Description
As more and more communities are experiencing rapid urban sprawl, the management of infrastructure and resources provided is becoming crucial. Open source datasets are imperative to monitoring and implementing change throughout cities; in fact, a large majority of these datasets can be mapped spatially. But how can you visualize multiple datasets spatially without skills in ArcGIS? This 10 minute thunder talk highlights how to harness libraries in Python to visualize data spatially through an urban informatics case study on bike sharing systems.
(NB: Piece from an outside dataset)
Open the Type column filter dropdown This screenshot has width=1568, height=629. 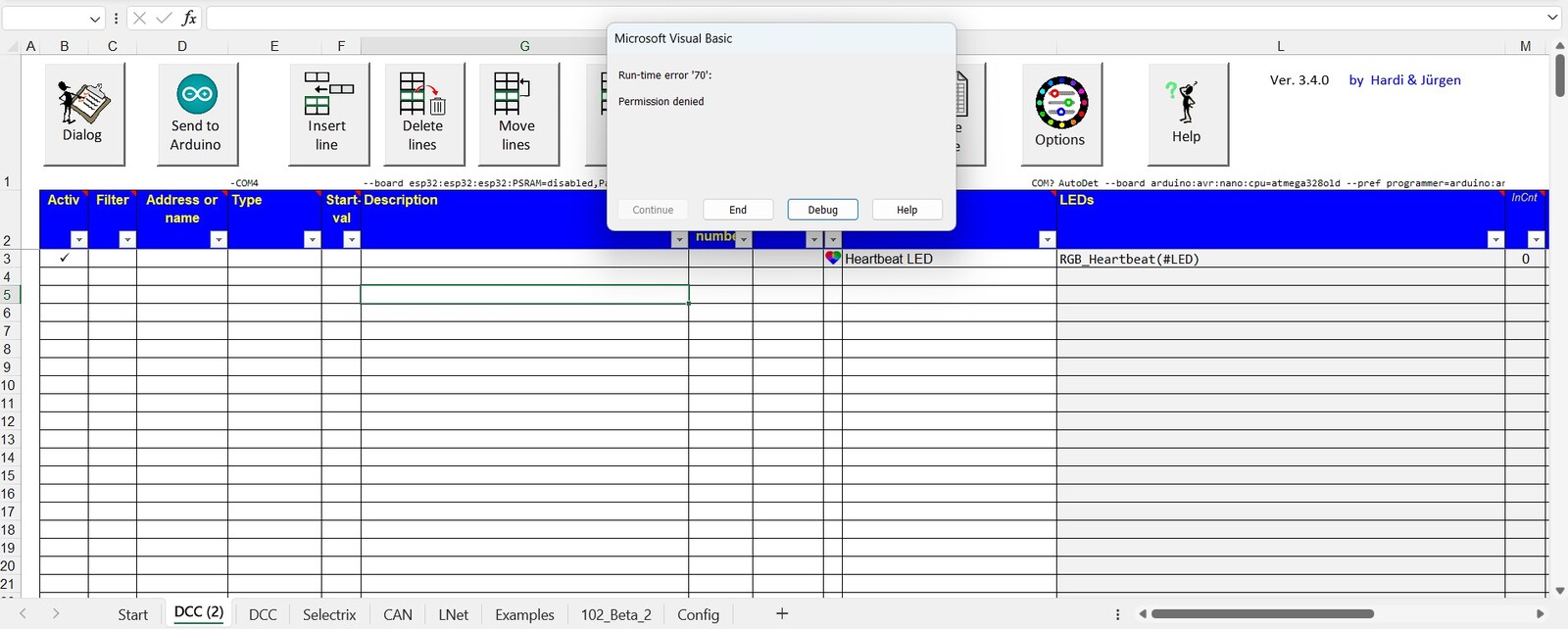(x=312, y=240)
Mapping data geographically at industry level is performed in ArcGIS, but ArcGIS is a complex, costly application. Mapping data helps us understand how socio-technical systems are disrupted or improved by laws, policies, and infrastructure projects. For example, in ArcGIS you can map the percentage of the population within a high-crime neighborhood or understand how the location of public transit correlates to a neighborhood’s socioeconomic status. But, you can also map this data using libraries in Python.
This talk is geared towards those who have a basic understanding of data science and data visualization, but want to dive deeper into the realms of mapping data science for social good. From briefly reviewing methods in Pandas to diving deep into methods in GeoPandas, the audience will gain a better understanding of how to derive a spatial component from a dataset, how to turn shapefiles into GeoDataFrames and plot them, and how to create quantitative and thematic maps.